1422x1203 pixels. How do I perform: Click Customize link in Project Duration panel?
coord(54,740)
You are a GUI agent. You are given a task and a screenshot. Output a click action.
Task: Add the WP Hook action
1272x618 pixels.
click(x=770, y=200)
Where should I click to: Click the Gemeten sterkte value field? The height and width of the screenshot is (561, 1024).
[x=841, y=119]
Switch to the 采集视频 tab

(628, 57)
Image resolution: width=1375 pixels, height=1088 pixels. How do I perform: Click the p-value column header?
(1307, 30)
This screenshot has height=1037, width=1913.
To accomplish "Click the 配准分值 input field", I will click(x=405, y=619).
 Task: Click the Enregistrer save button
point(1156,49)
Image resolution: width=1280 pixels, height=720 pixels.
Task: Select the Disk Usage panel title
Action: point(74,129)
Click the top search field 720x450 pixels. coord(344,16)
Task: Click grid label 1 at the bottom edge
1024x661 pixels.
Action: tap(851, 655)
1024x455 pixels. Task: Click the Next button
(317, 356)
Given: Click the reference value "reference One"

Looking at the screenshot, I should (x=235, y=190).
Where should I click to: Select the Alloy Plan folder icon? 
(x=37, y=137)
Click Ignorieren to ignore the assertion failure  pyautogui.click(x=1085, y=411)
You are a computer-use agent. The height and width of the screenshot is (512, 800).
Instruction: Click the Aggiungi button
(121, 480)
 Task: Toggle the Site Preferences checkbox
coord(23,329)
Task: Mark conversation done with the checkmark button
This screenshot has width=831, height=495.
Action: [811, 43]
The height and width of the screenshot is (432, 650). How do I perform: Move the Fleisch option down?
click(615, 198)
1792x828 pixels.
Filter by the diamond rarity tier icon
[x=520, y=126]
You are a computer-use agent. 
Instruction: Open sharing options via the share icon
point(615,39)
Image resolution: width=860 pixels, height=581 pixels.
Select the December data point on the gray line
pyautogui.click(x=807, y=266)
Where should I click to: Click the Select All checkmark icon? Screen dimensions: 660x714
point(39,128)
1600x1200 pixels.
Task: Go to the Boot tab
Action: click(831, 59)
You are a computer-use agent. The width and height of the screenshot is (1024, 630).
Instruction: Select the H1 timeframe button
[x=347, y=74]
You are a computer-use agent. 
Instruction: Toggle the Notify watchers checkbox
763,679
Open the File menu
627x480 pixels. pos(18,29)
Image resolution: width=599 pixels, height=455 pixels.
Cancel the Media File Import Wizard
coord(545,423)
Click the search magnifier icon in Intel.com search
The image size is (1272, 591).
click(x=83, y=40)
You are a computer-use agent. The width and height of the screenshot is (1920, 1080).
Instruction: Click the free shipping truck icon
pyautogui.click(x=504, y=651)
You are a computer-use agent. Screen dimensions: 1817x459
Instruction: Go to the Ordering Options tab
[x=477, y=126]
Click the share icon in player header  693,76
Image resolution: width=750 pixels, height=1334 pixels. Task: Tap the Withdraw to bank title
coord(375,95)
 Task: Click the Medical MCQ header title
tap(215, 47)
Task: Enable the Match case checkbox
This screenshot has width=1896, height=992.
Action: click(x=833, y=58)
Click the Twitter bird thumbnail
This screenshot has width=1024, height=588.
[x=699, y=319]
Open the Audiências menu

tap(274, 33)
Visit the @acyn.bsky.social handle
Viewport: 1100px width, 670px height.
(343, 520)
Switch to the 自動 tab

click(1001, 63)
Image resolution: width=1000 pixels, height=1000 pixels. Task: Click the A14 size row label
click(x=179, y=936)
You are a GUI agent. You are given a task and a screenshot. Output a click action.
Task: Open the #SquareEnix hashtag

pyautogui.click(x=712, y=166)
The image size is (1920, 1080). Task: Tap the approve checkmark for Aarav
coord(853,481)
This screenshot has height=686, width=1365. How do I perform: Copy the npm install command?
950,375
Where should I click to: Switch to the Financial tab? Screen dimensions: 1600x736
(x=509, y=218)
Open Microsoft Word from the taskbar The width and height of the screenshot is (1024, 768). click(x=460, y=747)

------------

* [What you need to do]
Working through the records above, copy each one exactly.

* [Result below]
1422x1203 pixels. How do I perform: Click Customize link in Project Duration panel?
coord(54,740)
You are a GUI agent. You are given a task and a screenshot. Output a click action.
Task: Add the WP Hook action
1272x618 pixels.
click(x=770, y=200)
Where should I click to: Click the Gemeten sterkte value field? The height and width of the screenshot is (561, 1024).
[x=841, y=119]
Switch to the 采集视频 tab

(628, 57)
Image resolution: width=1375 pixels, height=1088 pixels. How do I perform: Click the p-value column header?
(1307, 30)
This screenshot has height=1037, width=1913.
To accomplish "Click the 配准分值 input field", I will click(x=405, y=619).
 Task: Click the Enregistrer save button
point(1156,49)
Image resolution: width=1280 pixels, height=720 pixels.
Task: Select the Disk Usage panel title
Action: point(74,129)
Click the top search field 720x450 pixels. coord(344,16)
Task: Click grid label 1 at the bottom edge
1024x661 pixels.
Action: tap(851, 655)
1024x455 pixels. Task: Click the Next button
(317, 356)
Given: Click the reference value "reference One"

Looking at the screenshot, I should (x=235, y=190).
Where should I click to: Select the Alloy Plan folder icon? 
(x=37, y=137)
Click Ignorieren to ignore the assertion failure  pyautogui.click(x=1085, y=411)
You are a computer-use agent. The height and width of the screenshot is (512, 800).
Instruction: Click the Aggiungi button
(121, 480)
 Task: Toggle the Site Preferences checkbox
coord(23,329)
Task: Mark conversation done with the checkmark button
This screenshot has width=831, height=495.
Action: [811, 43]
The height and width of the screenshot is (432, 650). How do I perform: Move the Fleisch option down?
click(615, 198)
1792x828 pixels.
Filter by the diamond rarity tier icon
[x=520, y=126]
You are a computer-use agent. 
Instruction: Open sharing options via the share icon
point(615,39)
Image resolution: width=860 pixels, height=581 pixels.
Select the December data point on the gray line
pyautogui.click(x=807, y=266)
Where should I click to: Click the Select All checkmark icon? Screen dimensions: 660x714
point(39,128)
1600x1200 pixels.
Task: Go to the Boot tab
Action: click(831, 59)
You are a computer-use agent. The width and height of the screenshot is (1024, 630).
Instruction: Select the H1 timeframe button
[x=347, y=74]
You are a computer-use agent. 
Instruction: Toggle the Notify watchers checkbox
763,679
Open the File menu
627x480 pixels. pos(18,29)
Image resolution: width=599 pixels, height=455 pixels.
Cancel the Media File Import Wizard
coord(545,423)
Click the search magnifier icon in Intel.com search
The image size is (1272, 591).
click(x=83, y=40)
You are a computer-use agent. The width and height of the screenshot is (1920, 1080).
Instruction: Click the free shipping truck icon
pyautogui.click(x=504, y=651)
You are a computer-use agent. Screen dimensions: 1817x459
Instruction: Go to the Ordering Options tab
[x=477, y=126]
Click the share icon in player header  693,76
Image resolution: width=750 pixels, height=1334 pixels. Task: Tap the Withdraw to bank title
coord(375,95)
 Task: Click the Medical MCQ header title
tap(215, 47)
Task: Enable the Match case checkbox
This screenshot has width=1896, height=992.
Action: click(x=833, y=58)
Click the Twitter bird thumbnail
This screenshot has width=1024, height=588.
[x=699, y=319]
Open the Audiências menu

tap(274, 33)
Visit the @acyn.bsky.social handle
Viewport: 1100px width, 670px height.
(343, 520)
Switch to the 自動 tab

click(1001, 63)
Image resolution: width=1000 pixels, height=1000 pixels. Task: Click the A14 size row label
click(x=179, y=936)
You are a GUI agent. You are given a task and a screenshot. Output a click action.
Task: Open the #SquareEnix hashtag

pyautogui.click(x=712, y=166)
The image size is (1920, 1080). Task: Tap the approve checkmark for Aarav
coord(853,481)
This screenshot has height=686, width=1365. How do I perform: Copy the npm install command?
950,375
Where should I click to: Switch to the Financial tab? Screen dimensions: 1600x736
(x=509, y=218)
Open Microsoft Word from the taskbar The width and height of the screenshot is (1024, 768). click(x=460, y=747)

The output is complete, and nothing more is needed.